それから半月後の同じ地域の様子が下の写真です。悪天候が繰り返しているために、まったく洪水が収まっていないようなのです。
・The flood in Primorye, Russia
もともと大雨とか洪水とかとはあまり縁がない場所だったせいなのか、雨の規模のわりに(雨量そのものは日本の感覚では特別激しくはないと思います)被害が長く続いています。
ロシア南部ノヴォロシスク(記録的な短時間豪雨)
黒海に面したロシア南部にあるノヴォロシスクでは、9月17日に「信じられないような豪雨」に見舞われ、あっという間に様々なものが破壊された様子が報じられていました。
・A powerful downpour hit Novorossiysk, Russia
ベトナム(熱帯低気圧)
ベトナムも今週、悪天候の嵐に見舞われていて、9月15日の嵐では 1700以上の家屋が強風や大雨などで倒壊し、5名が死亡、10名が行方不明となっています。
オーストラリア(過去100年間で最も雨の多い3日間を記録)
オーストラリアでは、9月の中旬、過去 100年間で最大の雨量を記録しました。
とはいっても、24時間雨量が 120ミリということで、先ほどの宮崎県の「 24時間雨量 403ミリ」というようなものと比べますと 3分の1にも満たないのですけれど、それでも当地としては記録的な豪雨であり、大きな洪水となりました。野生動物の生態にも影響を与えている可能性が報じられています。
洪水の中で行き場を失っているコアラ
・telegraph.co.uk
中国(台風14号)
そして、今回の「気象コントロール」の話題の主でもある中国。
中国も台風14号(アジア名:ムーランティ)で、9月18日までに、28名が死亡し、80万人が避難しました。
この台風 14号は、福建省に上陸した台風としては、中国の建国以来最も強かったものと中国メディアは伝えています。
そういうわけで、中国も台風の大きな被害を受けたのですけれど、今回の台風 14号の中国での報道で印象的だったのは、台風に臨む中国の人々の態度でした。
それは、多くの人々が
「台風の影響での高波を見物しに海岸に集まった」
のでした。
中国浙江省の海寧市の海岸には、なんと 10万人が「高波見物」に訪れ、そして、下のように高波と遊んだり、記念撮影をしたりしていたようです。
ひさしぶりに、「お前たちは・・・」という感想を得ましたが、この人たちにしてみれば、高波というものが珍しいですので、仕方ないのかもしれません。これからも中国に台風が来るたびに沿岸は高波見物の人たちで溢れるのだと思います。
さて、このように、危機管理に独特の対応で挑む中国人の方々ですが、その中国で、これまでにない気象コントロールが始まろうとしています。「上空の水蒸気を移送して、陸地に水に転用する」という本当に大規模な計画らしいのです。しかも、一部の実験は開始されています。

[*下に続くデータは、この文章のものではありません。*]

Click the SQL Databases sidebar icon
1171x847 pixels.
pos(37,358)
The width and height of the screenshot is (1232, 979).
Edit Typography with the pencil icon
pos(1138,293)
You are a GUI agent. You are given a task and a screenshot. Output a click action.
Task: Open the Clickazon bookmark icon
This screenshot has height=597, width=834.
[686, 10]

「スカイリバー(天河)プロジェクト」と呼ばれる、この気象コントロール計画については、欧米のメディアが報じていて知ったのですが、最近、中国の英字紙に、その内容が簡単に記されていましたので、ご紹介します。
現在すでに荒れている気象ですが、そこに、こういうような「気象への大きな介入」をすることで、さらなる気象のカオスを生んでしまう可能性もあるのではないかと私は思っていますが、プロジェクトは進む一方のようです。
それでは、ここからご紹介します。
Project aims to divert water through the sky
Eons.cn 2016/09/14
このプロジェクトの目的は空の水を地上に転用すること
このプロジェクトの初期の研究は、大気中の水分が豊富な場所から、乾燥した土地へと「空を通して」大量に水を転用するために気象パターンを変更するという方法論から始まった。
中国の科学者たちは、空の水蒸気の流れの方向を変更するために気象改変技術を使用することを計画している。

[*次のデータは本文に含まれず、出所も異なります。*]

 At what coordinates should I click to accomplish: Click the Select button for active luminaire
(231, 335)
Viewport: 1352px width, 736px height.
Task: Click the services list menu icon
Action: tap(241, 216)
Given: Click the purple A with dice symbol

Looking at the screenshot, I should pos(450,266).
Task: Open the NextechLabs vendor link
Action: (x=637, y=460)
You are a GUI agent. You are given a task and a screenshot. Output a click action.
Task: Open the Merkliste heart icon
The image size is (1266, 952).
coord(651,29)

そして、新華社通信によると、プロジェクトの初期研究はすでに始まっている。
このプロジェクトは「天河(sky river = 空の川の意味)プロジェクト」と名付けられており、長江流域の上空のように大気中に豊富に含まれている水蒸気を、乾燥した中国北部へと導くことを目的としている。
これにより、雨が降らずに干ばつに苦しむ中国北部などの多くの地域に雨がもたらされるだろうと北京の清華大学学長であり、中国科学アカデミーの会員のワン・ガンギン(Wang Guangqian, / 王光谦)氏は語る。
理論的に、このプロジェクトは、最終的には、雨を降らせることを目的としている地域全体に対して毎年 50億立方メートルの水をもたらすことができる。
これは黄河流域や他の内陸河川での水不足を緩和するために十分な量だ。
ワン氏は長い間にわたり、この計画の研究を主導してきた。研究には、中国のトップクラスの科学者たちが数多く参加している。
清華大学の水資源の研究者である魏博士は以下のように述べる。
「 2017年6月の終わりまでに、私たちの研究はテストを実施することのできるレベルに向けてのいくつかの進歩に達していると考えています」
魏博士は、テストの結果を監視する衛星と地上からの探査方法を使用して、すでに、いくつかの初期の実験を行っていると述べた。そして、これはより多くの中国の機関と共にその作業を深めている。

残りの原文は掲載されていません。